Aparte de vicios menores, Castillo era bibliómano; de modo que, revolviendo libracos, encontró muchos motivos de asombro y alegría. Por mi parte, pretextando novelas que nunca iba a escribir me dediqué a revolver escritorios y secretaires. Y esta indelicadeza fue pronto y bien recompensada. Entre poemas y proyectos descubrí una carta de Pasternak a Susana. Estaba escrita en un francés casi peor que el mío, con grandes letras retintas y una grafía exótica.
Susana había hecho un viaje a Moscú para conversar con Pasternak, a quien admiraba mucho y dedicó un hermoso poema. La carta era muy anterior al premio Nobel y al vergonzoso escándalo y a las doscientas ediciones piratas de “Doctor Zhivago” que surgieron en español. Todas espantosas.
En aquella carta Pasternak le explicaba a Susana por qué no habían podido encontrarse: sus relaciones con la asociación oficial de escritores rusos patentados ya no eran buenas. Así que Susana fue despistada: un día Pasternak estaba en su dacha, al siguiente en Siberia, al otro internado por hidrofobia en un castillo de los Cárpatos.
En otro tono, claro, el poeta explicaba con dulzura la razón de los desencuentros y autorizaba a Susana a publicar en Uruguay o Francia (primera edición en todo el mundo) la novela hoy famosa.
Pero, siempre en mi labor de comisario, encontré otra carta. Era de una hermana del escritor y le suplicaba abandonar el proyecto porque su realización significaría la muerte civil de Pasternak en la U.R.S.S. o, simplemente, la muerte a la que todos podemos aspirar y que lograremos comportándonos con bondad y obediencia.

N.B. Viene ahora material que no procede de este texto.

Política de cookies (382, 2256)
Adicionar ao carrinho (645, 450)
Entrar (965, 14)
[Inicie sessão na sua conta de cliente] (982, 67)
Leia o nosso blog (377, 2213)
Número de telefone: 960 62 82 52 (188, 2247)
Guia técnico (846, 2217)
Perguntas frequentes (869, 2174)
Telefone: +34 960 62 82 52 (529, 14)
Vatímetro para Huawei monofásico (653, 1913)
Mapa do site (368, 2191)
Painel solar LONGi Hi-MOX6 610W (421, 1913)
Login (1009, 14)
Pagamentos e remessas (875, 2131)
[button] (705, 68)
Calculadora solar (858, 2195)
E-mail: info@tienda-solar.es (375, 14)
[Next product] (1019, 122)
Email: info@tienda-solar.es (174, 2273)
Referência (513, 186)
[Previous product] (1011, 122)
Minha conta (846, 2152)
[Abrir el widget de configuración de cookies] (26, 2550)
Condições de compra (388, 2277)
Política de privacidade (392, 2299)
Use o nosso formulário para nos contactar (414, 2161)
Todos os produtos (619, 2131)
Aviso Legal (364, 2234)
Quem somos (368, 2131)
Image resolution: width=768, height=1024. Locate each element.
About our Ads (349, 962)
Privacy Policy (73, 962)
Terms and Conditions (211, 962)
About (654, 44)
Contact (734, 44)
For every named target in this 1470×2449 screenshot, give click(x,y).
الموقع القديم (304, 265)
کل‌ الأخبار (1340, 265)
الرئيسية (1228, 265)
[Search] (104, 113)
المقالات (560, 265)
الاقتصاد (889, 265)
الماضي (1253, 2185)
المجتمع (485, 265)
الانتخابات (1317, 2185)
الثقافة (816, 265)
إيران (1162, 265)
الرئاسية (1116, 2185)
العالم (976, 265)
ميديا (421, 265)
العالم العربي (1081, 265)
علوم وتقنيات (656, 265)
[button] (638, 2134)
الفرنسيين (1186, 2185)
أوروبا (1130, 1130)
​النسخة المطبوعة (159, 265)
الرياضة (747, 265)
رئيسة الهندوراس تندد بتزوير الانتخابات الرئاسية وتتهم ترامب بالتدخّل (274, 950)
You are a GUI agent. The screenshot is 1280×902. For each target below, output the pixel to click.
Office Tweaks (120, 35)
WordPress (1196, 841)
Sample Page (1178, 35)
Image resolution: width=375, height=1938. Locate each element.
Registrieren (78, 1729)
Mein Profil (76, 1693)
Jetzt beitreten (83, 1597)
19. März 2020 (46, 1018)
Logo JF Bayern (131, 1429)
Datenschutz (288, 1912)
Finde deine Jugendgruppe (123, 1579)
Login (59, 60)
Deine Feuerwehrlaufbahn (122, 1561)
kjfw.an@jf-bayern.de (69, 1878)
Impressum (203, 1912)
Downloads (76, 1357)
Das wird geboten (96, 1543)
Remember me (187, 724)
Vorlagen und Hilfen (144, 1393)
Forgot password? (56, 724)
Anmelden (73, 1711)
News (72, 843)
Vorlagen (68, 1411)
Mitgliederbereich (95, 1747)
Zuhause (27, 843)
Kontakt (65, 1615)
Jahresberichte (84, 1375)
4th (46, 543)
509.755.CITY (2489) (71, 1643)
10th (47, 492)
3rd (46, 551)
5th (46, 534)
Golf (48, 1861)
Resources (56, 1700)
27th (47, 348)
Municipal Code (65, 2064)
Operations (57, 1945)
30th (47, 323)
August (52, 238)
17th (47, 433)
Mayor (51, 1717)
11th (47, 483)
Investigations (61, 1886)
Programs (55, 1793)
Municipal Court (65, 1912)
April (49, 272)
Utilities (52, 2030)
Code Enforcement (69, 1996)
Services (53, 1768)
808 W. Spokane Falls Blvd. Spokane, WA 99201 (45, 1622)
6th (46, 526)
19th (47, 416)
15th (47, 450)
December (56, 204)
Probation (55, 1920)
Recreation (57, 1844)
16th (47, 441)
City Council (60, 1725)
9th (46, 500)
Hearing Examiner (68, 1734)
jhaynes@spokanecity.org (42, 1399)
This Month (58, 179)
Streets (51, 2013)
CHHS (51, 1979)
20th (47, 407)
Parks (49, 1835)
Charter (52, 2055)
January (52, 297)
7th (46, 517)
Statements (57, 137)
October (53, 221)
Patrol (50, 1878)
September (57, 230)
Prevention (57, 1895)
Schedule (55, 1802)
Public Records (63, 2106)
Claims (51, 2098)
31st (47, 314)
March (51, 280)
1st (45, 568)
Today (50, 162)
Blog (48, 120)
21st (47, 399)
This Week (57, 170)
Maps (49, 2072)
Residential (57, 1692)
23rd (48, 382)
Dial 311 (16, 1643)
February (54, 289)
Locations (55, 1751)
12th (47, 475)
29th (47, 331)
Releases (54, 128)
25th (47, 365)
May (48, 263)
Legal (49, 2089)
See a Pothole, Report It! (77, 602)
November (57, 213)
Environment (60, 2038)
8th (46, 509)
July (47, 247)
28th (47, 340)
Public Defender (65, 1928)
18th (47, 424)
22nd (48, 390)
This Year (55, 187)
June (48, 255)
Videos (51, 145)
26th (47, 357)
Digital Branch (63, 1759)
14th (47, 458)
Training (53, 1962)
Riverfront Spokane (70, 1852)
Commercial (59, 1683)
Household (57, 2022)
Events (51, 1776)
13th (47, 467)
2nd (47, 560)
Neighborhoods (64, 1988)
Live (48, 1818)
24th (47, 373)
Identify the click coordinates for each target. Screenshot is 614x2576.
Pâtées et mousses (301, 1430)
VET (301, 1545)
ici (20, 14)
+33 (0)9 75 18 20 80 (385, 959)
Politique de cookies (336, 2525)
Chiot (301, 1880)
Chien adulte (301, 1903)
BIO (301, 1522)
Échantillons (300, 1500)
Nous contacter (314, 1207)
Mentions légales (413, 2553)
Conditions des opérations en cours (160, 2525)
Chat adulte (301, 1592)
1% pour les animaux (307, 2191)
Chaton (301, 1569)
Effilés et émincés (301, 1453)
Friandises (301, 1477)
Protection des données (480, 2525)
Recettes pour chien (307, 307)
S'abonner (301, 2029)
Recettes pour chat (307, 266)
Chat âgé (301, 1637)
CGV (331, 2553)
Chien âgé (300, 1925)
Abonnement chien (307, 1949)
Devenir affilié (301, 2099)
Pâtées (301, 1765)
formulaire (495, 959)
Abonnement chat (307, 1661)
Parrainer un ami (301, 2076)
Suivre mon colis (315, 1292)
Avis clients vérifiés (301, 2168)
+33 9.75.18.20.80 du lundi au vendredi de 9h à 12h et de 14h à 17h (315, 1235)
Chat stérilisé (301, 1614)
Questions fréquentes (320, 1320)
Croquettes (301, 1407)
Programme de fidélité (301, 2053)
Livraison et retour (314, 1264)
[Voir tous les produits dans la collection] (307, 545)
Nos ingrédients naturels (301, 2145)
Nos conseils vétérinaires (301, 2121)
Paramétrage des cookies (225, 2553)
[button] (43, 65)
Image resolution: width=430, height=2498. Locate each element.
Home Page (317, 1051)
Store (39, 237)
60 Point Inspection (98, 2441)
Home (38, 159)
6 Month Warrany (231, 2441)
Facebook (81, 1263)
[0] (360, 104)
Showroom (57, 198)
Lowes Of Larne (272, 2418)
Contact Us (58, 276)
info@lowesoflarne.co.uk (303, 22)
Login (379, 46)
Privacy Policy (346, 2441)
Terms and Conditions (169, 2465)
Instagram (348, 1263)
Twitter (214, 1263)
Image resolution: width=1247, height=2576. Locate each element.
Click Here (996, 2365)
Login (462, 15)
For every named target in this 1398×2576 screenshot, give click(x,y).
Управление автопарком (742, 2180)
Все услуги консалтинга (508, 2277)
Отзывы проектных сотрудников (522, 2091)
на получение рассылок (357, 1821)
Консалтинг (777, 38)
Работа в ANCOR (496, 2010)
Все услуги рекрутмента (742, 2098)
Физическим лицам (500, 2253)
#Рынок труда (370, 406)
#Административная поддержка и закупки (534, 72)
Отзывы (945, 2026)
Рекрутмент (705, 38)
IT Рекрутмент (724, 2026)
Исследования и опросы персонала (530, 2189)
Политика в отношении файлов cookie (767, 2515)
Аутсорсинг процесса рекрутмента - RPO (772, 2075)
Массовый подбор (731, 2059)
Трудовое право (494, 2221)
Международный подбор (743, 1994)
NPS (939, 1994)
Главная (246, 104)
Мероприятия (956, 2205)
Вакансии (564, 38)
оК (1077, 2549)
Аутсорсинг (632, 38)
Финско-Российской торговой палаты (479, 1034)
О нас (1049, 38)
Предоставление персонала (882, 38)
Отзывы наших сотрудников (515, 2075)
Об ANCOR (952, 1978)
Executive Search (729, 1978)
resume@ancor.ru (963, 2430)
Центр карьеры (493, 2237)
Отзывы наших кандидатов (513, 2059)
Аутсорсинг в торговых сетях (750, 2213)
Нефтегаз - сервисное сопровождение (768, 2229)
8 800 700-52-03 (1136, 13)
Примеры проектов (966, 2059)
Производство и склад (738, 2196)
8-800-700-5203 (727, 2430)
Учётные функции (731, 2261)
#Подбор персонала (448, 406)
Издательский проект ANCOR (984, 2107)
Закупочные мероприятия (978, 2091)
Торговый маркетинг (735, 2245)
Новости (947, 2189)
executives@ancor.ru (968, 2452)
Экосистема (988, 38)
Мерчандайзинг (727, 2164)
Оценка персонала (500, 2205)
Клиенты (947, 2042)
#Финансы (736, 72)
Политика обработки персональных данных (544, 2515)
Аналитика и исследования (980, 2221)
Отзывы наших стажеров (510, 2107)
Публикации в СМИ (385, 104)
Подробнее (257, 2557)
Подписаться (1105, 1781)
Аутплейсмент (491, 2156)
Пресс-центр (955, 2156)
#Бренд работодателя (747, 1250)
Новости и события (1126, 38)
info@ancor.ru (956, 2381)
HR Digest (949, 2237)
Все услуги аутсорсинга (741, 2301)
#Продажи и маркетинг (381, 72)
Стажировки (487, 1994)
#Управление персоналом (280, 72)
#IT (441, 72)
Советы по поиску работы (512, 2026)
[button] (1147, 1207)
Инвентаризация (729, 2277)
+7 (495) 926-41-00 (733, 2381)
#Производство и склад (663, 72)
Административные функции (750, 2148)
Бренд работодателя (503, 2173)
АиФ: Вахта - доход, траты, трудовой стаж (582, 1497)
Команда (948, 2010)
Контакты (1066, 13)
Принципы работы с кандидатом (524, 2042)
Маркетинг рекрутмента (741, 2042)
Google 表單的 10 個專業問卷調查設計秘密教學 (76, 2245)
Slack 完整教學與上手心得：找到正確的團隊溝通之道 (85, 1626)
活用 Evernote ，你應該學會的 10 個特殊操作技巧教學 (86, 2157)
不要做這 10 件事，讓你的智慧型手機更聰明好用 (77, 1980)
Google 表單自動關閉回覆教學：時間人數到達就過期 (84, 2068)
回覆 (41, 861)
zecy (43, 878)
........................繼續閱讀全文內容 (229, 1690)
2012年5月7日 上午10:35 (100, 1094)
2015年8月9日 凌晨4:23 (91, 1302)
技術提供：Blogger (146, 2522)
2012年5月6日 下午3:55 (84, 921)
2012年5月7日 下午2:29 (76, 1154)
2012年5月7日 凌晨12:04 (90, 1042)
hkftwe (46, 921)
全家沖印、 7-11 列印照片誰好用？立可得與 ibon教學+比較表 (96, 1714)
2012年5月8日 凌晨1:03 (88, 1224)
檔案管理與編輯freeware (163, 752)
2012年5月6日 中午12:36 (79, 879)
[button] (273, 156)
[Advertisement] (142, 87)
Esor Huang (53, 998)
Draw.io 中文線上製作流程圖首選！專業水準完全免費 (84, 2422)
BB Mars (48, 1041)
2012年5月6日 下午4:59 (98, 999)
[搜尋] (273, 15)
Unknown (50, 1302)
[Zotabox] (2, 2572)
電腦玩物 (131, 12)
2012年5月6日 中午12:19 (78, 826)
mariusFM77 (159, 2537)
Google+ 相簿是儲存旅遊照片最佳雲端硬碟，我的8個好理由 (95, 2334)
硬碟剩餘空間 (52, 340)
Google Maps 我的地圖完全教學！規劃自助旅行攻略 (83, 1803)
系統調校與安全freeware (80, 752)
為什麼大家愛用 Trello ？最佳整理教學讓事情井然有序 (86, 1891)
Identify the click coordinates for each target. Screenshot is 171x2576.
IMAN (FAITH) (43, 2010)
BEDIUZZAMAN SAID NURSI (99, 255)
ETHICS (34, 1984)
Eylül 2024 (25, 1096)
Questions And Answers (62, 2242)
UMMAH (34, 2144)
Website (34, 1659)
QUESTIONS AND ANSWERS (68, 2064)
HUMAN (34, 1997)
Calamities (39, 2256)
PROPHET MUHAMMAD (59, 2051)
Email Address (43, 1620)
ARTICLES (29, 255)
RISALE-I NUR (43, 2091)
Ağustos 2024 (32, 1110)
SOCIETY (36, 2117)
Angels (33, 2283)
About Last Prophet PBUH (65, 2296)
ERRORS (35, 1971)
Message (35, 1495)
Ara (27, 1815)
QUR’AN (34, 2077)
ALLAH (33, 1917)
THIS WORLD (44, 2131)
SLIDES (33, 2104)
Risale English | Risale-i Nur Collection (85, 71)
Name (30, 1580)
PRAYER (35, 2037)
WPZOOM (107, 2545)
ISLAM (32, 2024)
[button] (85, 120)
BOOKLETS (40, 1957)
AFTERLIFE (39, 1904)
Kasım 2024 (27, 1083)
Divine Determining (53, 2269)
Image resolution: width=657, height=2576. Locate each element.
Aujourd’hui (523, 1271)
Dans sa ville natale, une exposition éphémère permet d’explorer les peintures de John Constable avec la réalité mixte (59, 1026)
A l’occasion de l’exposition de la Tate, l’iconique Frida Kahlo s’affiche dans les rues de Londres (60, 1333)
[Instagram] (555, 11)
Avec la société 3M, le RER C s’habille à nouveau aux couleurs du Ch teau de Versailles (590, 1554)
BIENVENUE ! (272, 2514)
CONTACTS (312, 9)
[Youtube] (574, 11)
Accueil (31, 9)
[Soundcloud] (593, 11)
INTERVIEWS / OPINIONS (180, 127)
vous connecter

Por eso Zhivago permaneció enrejado tantos años. Y aunque no se crea, hablamos aún de Susana Soca, que prefirió archivar los originales de la obra.
Hay escritores que sufren mucho para dar remate a sus obras. Otros padecen del principio al fin y también sus lectores. El final de Susana Soca tiene cierta afinidad con su persona. Había ido a Francia, libre ahora de autodenominadas razas superiores, para pedir un sencillo milagro a Nuestra Señora de Lourdes. No se trataba directamente de ella sino de una persona enferma y querida.
De vuelta en Paris, se encontró con una vieja amiga que tenía un pasaje de regreso a Montevideo para el día miércoles en un avión alemán; el de Susana era para el jueves, en avión norteamericano. Susana fue impulsada al juego misterioso que todos jugamos, sin saberlo y tal vez en este preciso momento. Rogó y obtuvo el cambio de pasajes para llegar a su destino veinticuatro horas antes. Llegó a la costa de Brasil, donde el aparato aterrizó entre agua y tierra para terminar incendiado.
Cuando se confirmó la muerte – el cambio de pasajes había provocado confusiones y esperanzas – mucha gente rezó por su alma; otra prefirió comprar una botella y seleccionar blasfemias polvorientas. Hay testigos.
Tal vez por todo esto uno de mis mejores amigos le dedicó un libro con estas palabras: Para Susana Soca: Por ser la más desnuda forma de la piedad que he conocido; por su talento.